Bay of the Laptev Sea

The Khatanga Gulf or Khatanga Bay (Хатангский залив) is a large tidal estuary in the Laptev Sea. It is relatively narrow, its length being 220 km with a maximum width of 54 km.

==Geography==
The Bolshoy Begichev Island divides the gulf into two straits: Northern Strait (13 km wide) and Eastern Strait (8 km wide). The maximum depth of the gulf is 29 m. The Khatanga River and the Popigay River flow out into the Khatanga Gulf. The shores of the gulf are high, steep, and indented. The tides are semidiurnal reaching up to 1.4 m. The Khatanga Gulf is covered with ice most of the year.

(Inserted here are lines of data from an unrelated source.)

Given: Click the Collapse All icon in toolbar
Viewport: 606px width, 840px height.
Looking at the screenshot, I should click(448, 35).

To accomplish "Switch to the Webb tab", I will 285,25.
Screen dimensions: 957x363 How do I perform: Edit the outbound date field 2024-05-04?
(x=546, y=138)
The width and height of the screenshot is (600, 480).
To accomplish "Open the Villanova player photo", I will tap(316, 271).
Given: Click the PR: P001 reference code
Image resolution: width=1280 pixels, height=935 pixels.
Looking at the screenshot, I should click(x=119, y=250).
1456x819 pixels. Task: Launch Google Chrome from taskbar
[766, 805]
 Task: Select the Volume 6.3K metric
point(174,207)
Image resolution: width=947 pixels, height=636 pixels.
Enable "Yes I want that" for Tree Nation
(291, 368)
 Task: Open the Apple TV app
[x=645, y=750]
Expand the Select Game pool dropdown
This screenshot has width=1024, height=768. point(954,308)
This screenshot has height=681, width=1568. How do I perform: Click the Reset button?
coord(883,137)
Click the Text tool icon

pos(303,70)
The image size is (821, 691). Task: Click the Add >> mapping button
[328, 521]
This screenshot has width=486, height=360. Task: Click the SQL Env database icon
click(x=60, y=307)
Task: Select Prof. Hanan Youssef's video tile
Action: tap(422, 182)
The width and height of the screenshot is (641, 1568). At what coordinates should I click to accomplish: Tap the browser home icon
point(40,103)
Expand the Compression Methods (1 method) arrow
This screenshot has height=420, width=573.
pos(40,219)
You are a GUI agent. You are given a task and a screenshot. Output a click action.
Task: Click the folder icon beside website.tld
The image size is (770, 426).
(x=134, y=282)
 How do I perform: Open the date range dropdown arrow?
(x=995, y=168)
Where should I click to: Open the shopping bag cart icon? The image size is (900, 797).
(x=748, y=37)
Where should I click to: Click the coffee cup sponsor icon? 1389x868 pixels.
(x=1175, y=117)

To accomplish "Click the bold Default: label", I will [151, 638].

The shores of the Khatanga Bay are generally raised, consisting of low tundra cliffs, as well as sandstone and mudstone cliffs and sedimentation areas.

Since the administrative border cuts across this area, the northern and western parts of the Khatanga Bay belong to the Krasnoyarsk Krai, while its southeastern side belongs to the Sakha administrative region of the Russian Federation.

The former settlement and penal colony of Nordvik was located by a north-facing bay on the Eastern Strait of the Khatanga Gulf known as Bukhta Nordvik.